Document excerpt:
** START **
In power plants, cement handling etc, where tiny particles are generated or formed as the main product of the process or as by-products, a general problem is that particles are deposited on the surfaces of the processing equipment. In power plants, such particle deposits increase pressure losses and dramatically reduce heat transfer between gas and cooling or heating medium, such as water, steam or preheated combustion air.
Conventionally, cleaning of soot- or particle-laden surfaces of processing equipment, has been carried out by methods known as “soot-blowing” or “soot-hammering”, comprising the steps of blowing the equipment with air or steam or by subjecting the surface to steel balls hammering. The latter technique, where steel balls were dropped vertically from above and collected at the bottom of the equipment, is difficult to carry out and it causes some destruction of the internal surfaces. Steam blowing has the disadvantage that it sometimes hardens the ash and causes erosion on the tube surfaces.
More recently, new technology has been developed in which ash- or soot-removal is effected by the use of sound having a frequency in the range from 20 to 250 Hz and a sound pressure of up to 160 dB. Conventional sound generators employed in such methods use pressure air or a rotating siren to make the sound, which is amplified in an expanded horn and directed towards the surfaces where cleaning is needed. The sound pressure, as given in decibels, is not necessarily the best indication for the cleaning power of the device. Sound is normally sinus-waved, and the lower the frequency the lower the rate of change from low pressure to high pressure. At high frequency, on the other hand, the total energy follows the relation: amplitude×frequency˜energy.
As known, when frequency increases, the amplitude will be reduced at constant energy.
To overcome the above problem, an explosion pulse cleaner has been designed where fuel and air are ignited in an explosion chamber and the explosion pulse is amplified in a normal horn device. With this arrangement it is possible to get a high-speed pressure swing from positive to negative. To mention an example of known technology, reference can be made to the gas pulse cleaner described in WO 01/78912 A1. In the known cleaner, the explosion is generated by igniting a gas mixture comprising hydrogen and oxygen, which is made by electrolysis for every explosion separately.
** END **
Extend the text on cleaning particle deposits from processing equipment, beginning after its last sentence. The records that come next have no connection to the text.

Information provided:
** START **
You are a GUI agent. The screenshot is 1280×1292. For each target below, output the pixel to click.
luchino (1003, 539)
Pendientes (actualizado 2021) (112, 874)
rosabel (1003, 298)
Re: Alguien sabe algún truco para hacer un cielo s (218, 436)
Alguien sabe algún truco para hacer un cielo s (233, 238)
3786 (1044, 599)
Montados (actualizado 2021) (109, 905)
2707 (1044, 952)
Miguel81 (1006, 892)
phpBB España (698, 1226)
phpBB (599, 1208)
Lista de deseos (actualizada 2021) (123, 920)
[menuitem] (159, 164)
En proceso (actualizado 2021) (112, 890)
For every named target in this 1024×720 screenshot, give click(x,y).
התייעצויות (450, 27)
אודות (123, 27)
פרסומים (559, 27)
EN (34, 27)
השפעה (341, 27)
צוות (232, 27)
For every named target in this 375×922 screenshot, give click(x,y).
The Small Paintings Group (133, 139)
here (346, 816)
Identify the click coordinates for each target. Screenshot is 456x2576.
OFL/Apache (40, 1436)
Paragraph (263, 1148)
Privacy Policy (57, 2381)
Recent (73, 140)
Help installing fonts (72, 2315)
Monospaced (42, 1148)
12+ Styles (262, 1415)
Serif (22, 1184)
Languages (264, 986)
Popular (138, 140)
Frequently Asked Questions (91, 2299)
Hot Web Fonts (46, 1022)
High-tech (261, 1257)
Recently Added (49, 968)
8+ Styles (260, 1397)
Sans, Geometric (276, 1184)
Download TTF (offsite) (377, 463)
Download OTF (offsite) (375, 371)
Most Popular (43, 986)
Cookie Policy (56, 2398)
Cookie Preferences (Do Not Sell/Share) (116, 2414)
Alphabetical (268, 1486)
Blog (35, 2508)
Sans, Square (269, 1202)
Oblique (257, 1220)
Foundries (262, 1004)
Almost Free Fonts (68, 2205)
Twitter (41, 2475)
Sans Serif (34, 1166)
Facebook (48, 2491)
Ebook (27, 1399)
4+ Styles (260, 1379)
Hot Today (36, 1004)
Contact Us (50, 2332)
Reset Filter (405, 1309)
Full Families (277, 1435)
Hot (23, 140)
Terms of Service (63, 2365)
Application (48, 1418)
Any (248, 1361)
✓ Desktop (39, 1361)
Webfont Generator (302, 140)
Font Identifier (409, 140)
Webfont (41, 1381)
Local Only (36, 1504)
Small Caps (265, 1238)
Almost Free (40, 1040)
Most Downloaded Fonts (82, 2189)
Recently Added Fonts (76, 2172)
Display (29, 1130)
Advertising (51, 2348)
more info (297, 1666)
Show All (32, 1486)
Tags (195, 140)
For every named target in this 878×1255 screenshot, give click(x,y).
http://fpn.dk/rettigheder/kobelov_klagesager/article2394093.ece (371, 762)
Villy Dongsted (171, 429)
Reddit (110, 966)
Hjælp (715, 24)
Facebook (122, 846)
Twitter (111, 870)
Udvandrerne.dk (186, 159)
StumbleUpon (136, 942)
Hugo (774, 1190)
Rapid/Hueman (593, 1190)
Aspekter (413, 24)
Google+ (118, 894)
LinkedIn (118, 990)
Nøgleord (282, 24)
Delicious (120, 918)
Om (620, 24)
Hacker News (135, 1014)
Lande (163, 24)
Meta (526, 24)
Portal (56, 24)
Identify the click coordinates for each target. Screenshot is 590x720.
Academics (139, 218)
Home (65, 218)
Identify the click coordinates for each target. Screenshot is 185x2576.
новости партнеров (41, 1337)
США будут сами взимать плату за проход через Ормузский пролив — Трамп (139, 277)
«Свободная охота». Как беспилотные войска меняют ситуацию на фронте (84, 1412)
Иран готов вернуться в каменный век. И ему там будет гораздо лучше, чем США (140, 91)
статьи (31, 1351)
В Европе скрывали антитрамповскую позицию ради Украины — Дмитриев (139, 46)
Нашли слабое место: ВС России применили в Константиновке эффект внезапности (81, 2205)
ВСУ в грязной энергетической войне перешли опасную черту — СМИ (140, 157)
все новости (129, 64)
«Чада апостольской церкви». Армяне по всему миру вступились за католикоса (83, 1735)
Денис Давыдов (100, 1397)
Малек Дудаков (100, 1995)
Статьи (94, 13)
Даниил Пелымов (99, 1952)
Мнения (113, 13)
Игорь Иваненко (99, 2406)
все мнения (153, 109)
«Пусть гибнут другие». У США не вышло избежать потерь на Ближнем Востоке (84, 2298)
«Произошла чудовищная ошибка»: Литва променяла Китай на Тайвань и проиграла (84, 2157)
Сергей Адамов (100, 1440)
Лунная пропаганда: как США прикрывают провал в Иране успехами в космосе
** END **
Exercise result:
In our earlier PCT Application (WO 02/04861 A1) we have disclosed a method of using sound pulses for reducing NOx emissions and for improving combustion efficiency in a power plant. In this technology, a gas-pulse device somewhat similar to the engine of the German V1 rocket is used. Later on, we have constructed different kinds of gas pulse cleaning devices, which are provided with separate combustion chamber ignition spark plugs and gas and air valves. Typically, these kinds of devices will give an effective pulse every 8th second with a sound pressure of 165 to 170 dB measured at a distance of 4 meters. These devices have explosion chambers with a volume of about 25 liters and they burn propane at a rate of 2 g/explosion in the presence of air. The explosion chambers are cylindrical, with a diameter amounting to ⅓ of the length.
A Ukrainian company has introduced an explosion cleaning device, where an electric spark is ignited with a high energy electrical spark in a mixture of air and methane, and it is claimed that a true detonation—instead of an explosion—would be obtained within a 1.5 m long tube. With a detonation of this kind, the local detonation front pressure may be as high as 100 bar, whereas the pressure in a normal gas explosion wave front is only 5 to 7 bar.
U.S. Pat. No. 5,015,171 discloses a continuous “Tunable pulse burner”, producing a 300 Hz sound wave which is used to improve the combustion in a power plant, but where one pulse burns about 5 mg of gas.
Based on the literature, it appears that in order to convert an explosion into a detonation with a gas-air mixture, there are at least two minimum conditions that need to be met:
-
- a) the energy of igniting spark or laser beam must be about 1000 J or more, and
- b) the detonation length in tube must be at least 1500 mm, when the diameter of the detonation tube is about 100 mm.
The transition of normal deflagmation to detonation can also be aided by the formation of some roughness or a spiral structure, known as the “Schelkin Spiral”, on the inner wall of the combustion chamber. Mr Schelkin studied this phenomenon already in 1946.
It is an aim of the present invention to provide a gas pulse device for cleaning particle deposits, which device will have a reduced consumption of fuel while still efficiently providing a sound pressure on the order of at least 160 dB at a distance of 4 meters, and a gas local pressure at—at least some point—of 50 to 100 bar or more. Further, it is an object of the present invention to provide a gas pulse device and a method for operating it, which will allow for an increased number of pressure strokes.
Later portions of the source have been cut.